The bleak, dark musical Cabaret about the rise of the Nazi Party in 1930s Germany is one exciting and touching story, made more so at Richey Suncoast Theatre by a super-talented cast and Peter Nason's sharp direction.
The show opened Thursday and continues weekends through Oct. 2.
Nason, a longtime professional actor and director doing his first show at the New Port Richey theater, did a masterful job of casting, then kept his actors tight and focused through the mounting tensions of the play.

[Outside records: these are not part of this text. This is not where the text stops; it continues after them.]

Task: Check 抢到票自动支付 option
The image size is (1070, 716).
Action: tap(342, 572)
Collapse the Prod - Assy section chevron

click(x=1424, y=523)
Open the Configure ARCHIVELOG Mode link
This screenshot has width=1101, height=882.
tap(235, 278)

It's an excellent show overall, but worth the time and ticket price just to see the leering, mocking Chris Cavalier as the degenerate Emcee at Berlin's seedy Kit Kat Club. With consummate confidence, Cavalier's Emcee glides from ingratiating purr to nasty snarl to vicious, guttural growl, flicking his tongue at the scantily clad chorus girls as he calls them "cunning linguists" and bounding into the theater audience to confront and challenge as he sings a syrupy, cynical Wilkommen. (Hint: arrive early and get in your seat, or you might wind up the in the spotlight as the object of his scorn).
Cavalier's performance is enhanced by Marie Skelton and Mary Branham's excellent costumes, which, like his demeanor, become more degenerate and risque as the night wears on. Nason said earlier that he had spotted Cavalier's "built-in mischief" during auditions, and they both built on that to create an unforgettable character.

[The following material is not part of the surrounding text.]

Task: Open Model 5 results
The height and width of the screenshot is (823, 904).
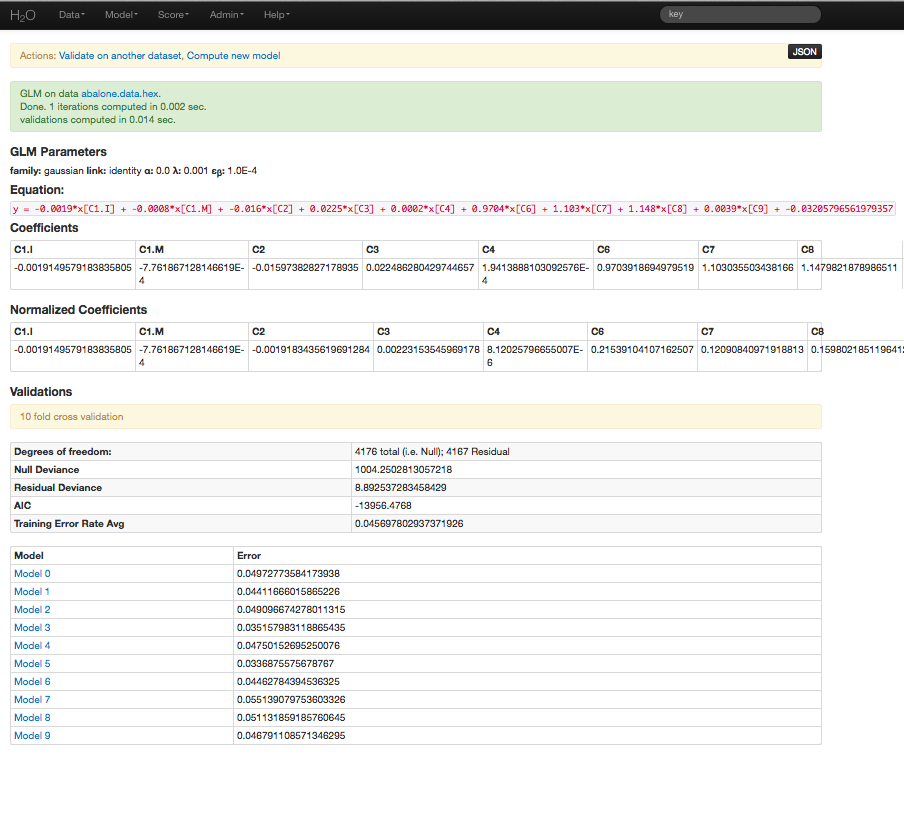Action: (x=31, y=663)
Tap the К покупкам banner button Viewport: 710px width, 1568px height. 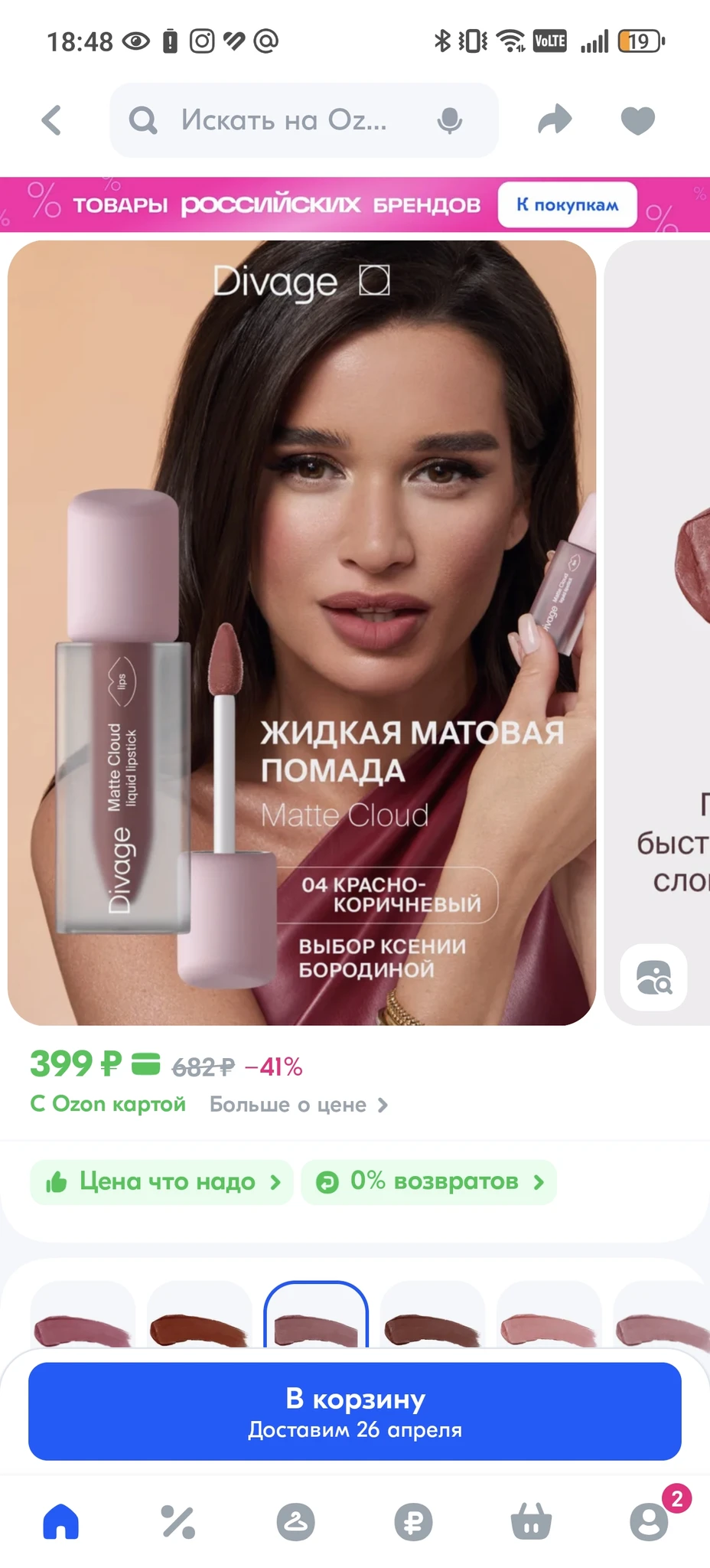(x=567, y=204)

That high level of competence continues with a lovely Beth Phillips as a saucy Sally Bowles (she blows out the lightbulbs with her belting Cabaret); Keith Surplus, as the sexually conflicted writer Clifford Bradshaw; Anne Lakey, as the morally conflicted Fraulein Schneider; Chip Wichmanowski, as the gentle, naive Jew Herr Schultz; Star Verosic, as the angry, manipulative prostitute Fraulein Kost; and Michel Mekus and Christos Kostogiannes as two "pretty boys."

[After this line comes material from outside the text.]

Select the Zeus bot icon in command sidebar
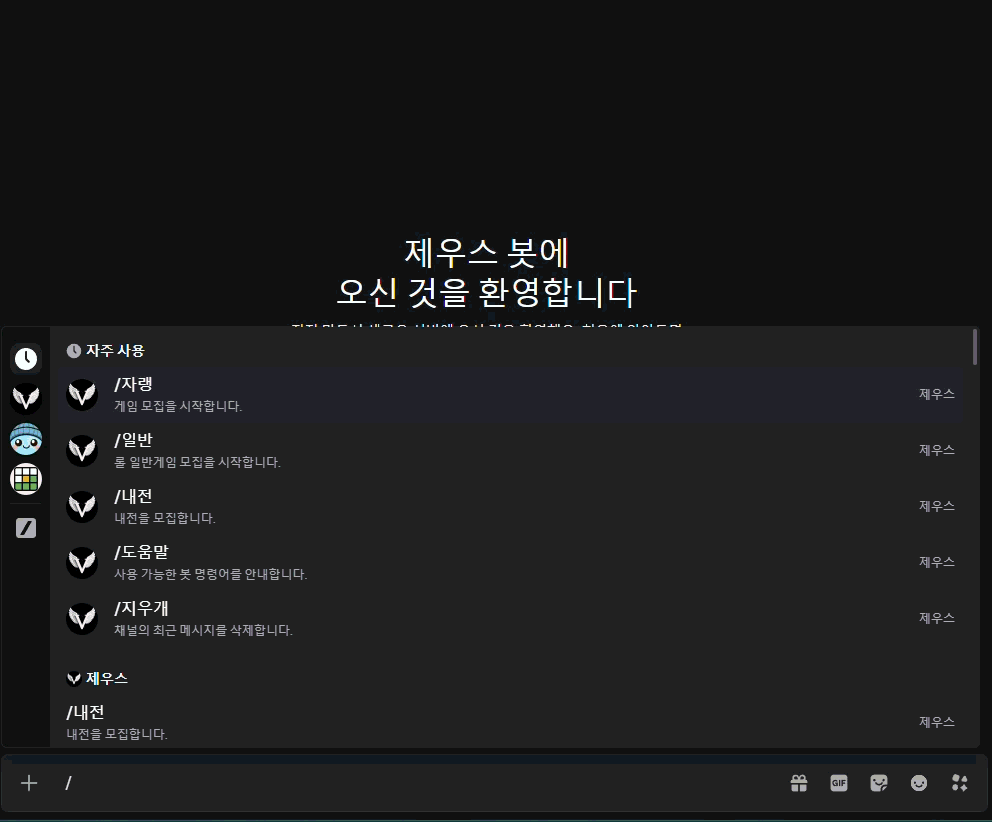992x822 pixels. (26, 398)
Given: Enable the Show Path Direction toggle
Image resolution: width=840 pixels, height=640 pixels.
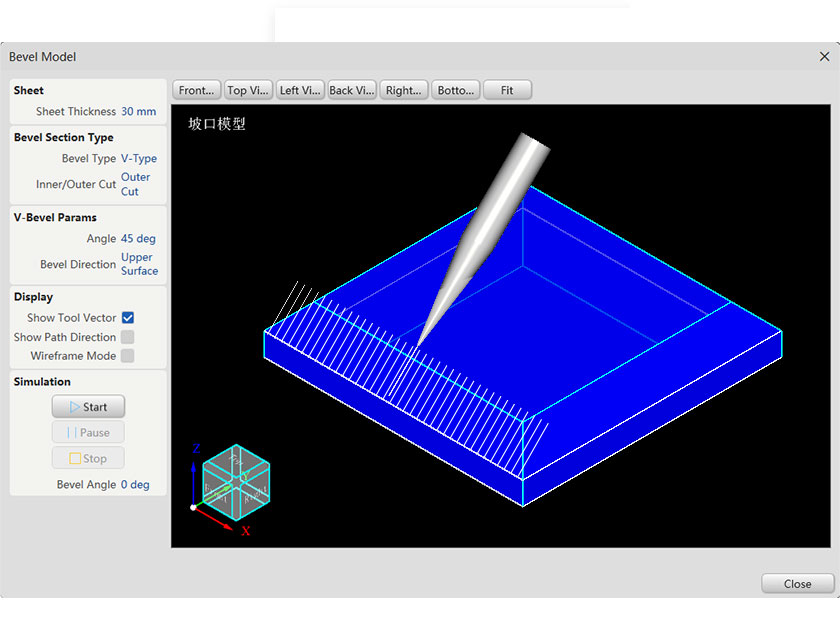Looking at the screenshot, I should (x=127, y=337).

Ms. Lakey's plaintive What Would You Do? is heart-breaking, as she discards one closely held value after the other in her desperate hope just to survive. Schneider's stark look at reality contrasts with that of her fiance, Herr Schultz, who can't believe that his fellow Germans would harm him, that the persecution of Jews is a passing thing.
Ric Ratliff's devoted Nazi, Ernst Ludwig, is as naive about the "cause" as Herr Schultz, believing he is doing right by the Fatherland.
But Ms. Verosic's Fraulein Kost makes clear otherwise, as she spews hatred and prejudice.
Cabaret purists will note that director Nason tweaked the script a bit to emphasize certain points, but the impact is no less devastating. To his credit, he didn't pull back on the most shocking moments (as even some Broadway productions did) and he doesn't spare the audience the full implications of what happens when people keep thinking, as Sally and Herr Schultz do, that "it's just politics and won't touch us."
Joan Geschke's excellent six-piece orchestra is on stage, which heightens the feeling of being in a Berlin night spot. Marie Skelton's light design and Charlie Skelton's set design create the perfect mood for each scene and allow for smooth transitions through 19 scenes with hardly a moment's blackout.
The nine Kit Kat Club girls — Vicki Knapp, Joanne Donovan, Molly Laird, Katie Miesner, Ali Wichmanowski, Allison Iskowitz, Tracie Callahan, Dezzie Sala and Nola Patri — do choreographer Linda Hougland's steps right on cue and give an air of authenticity to the back-alley club. The ever-reliable Mark Lewis does a fine job in several roles, each one with its own personality.
Cabaret is set in the 1930s, but it has a frighteningly eerie feeling of contemporary times.